### Data

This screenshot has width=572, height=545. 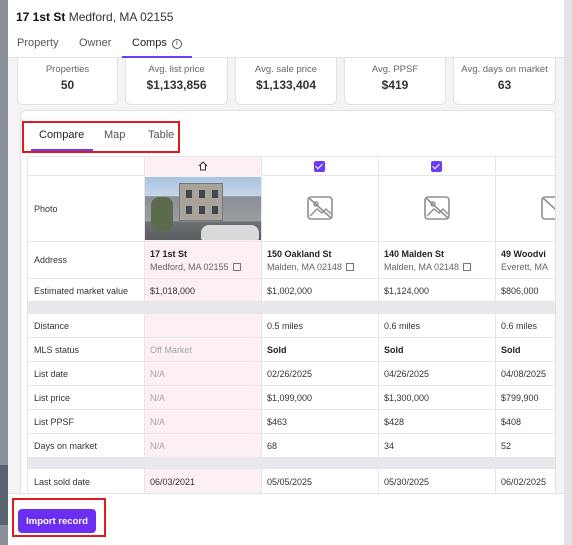 What do you see at coordinates (176, 44) in the screenshot?
I see `info-icon: i` at bounding box center [176, 44].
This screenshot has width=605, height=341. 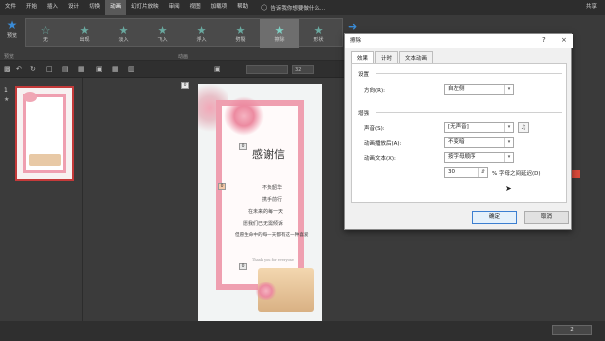 What do you see at coordinates (240, 40) in the screenshot?
I see `animation-label: 劈裂` at bounding box center [240, 40].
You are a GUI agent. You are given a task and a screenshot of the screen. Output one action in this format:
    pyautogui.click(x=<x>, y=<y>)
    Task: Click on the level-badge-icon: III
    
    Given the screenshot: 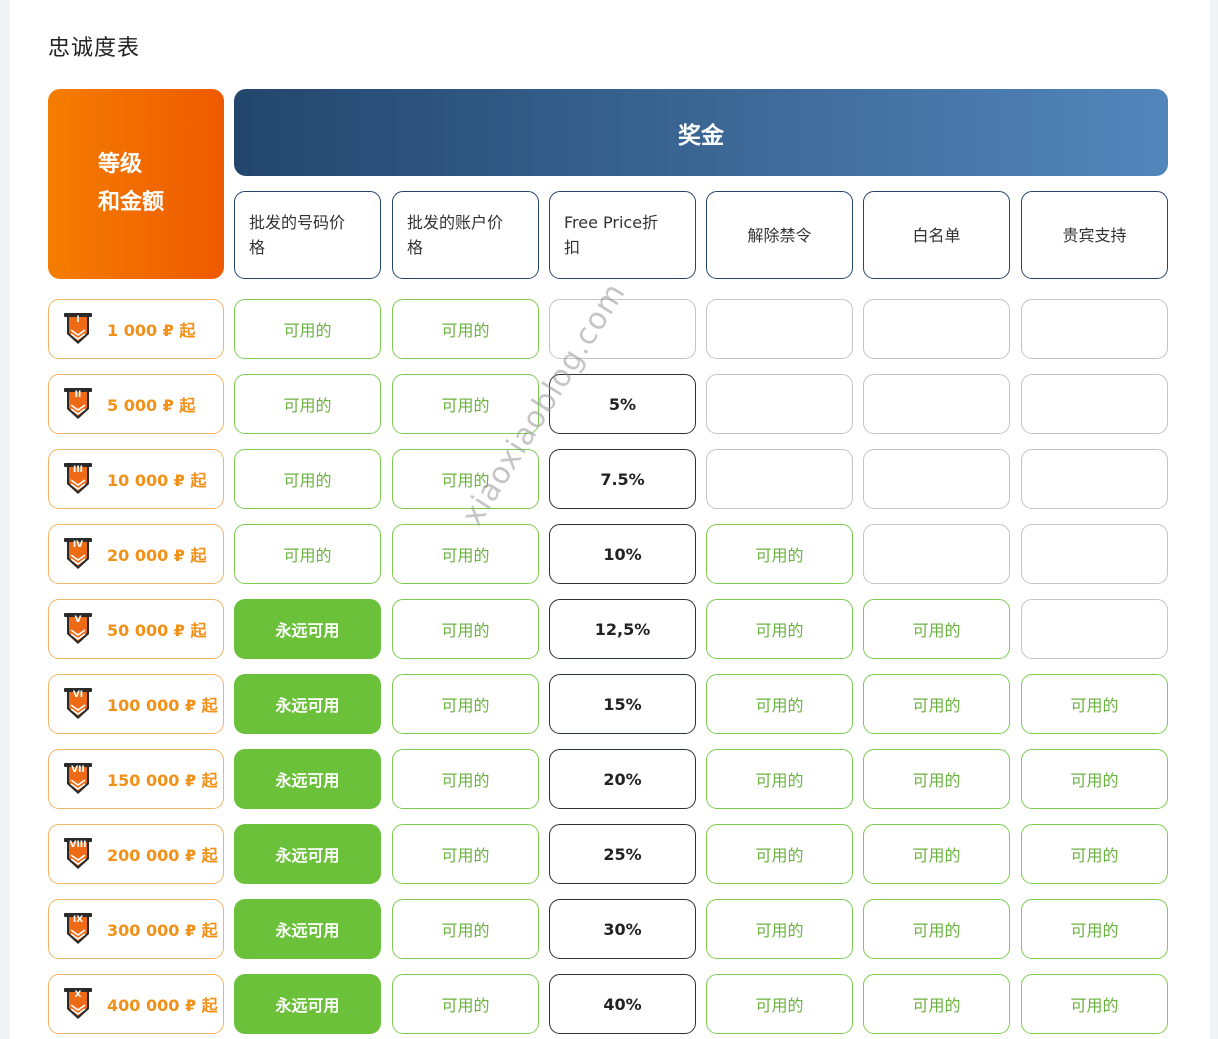 What is the action you would take?
    pyautogui.click(x=78, y=479)
    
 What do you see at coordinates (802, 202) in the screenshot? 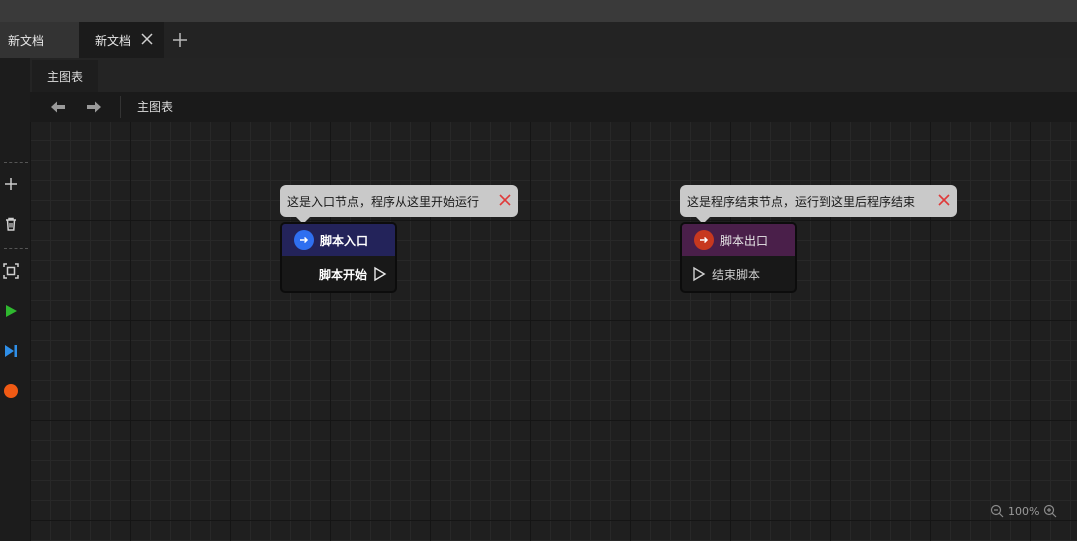
I see `tooltip-text: 这是程序结束节点，运行到这里后程序结束` at bounding box center [802, 202].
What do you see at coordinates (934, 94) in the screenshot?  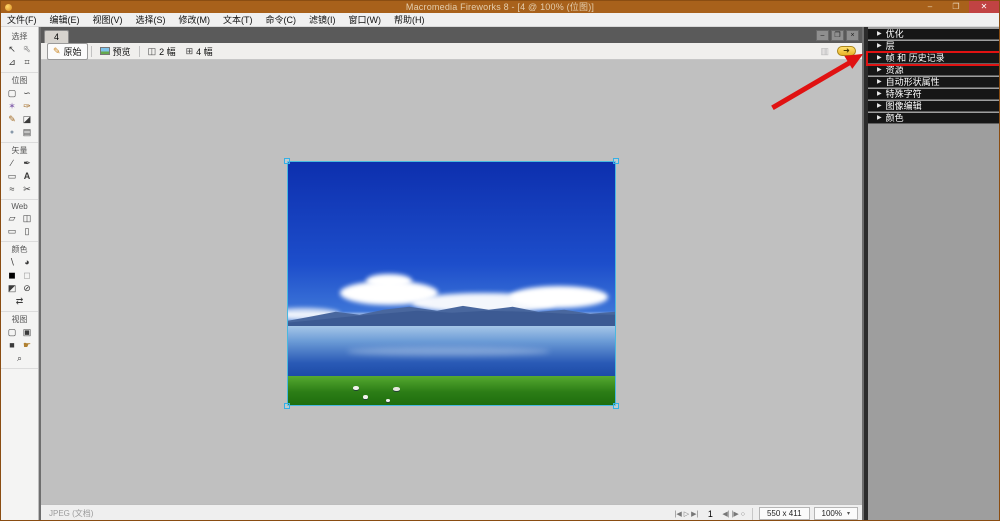 I see `panel-header-特殊字符: ▶ 特殊字符` at bounding box center [934, 94].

######

Required action:
Show every line above that contains the string "icon".

Result for this exercise:
I see `info-icon: i` at bounding box center [176, 44].
    Task: Click on the level-badge-icon: III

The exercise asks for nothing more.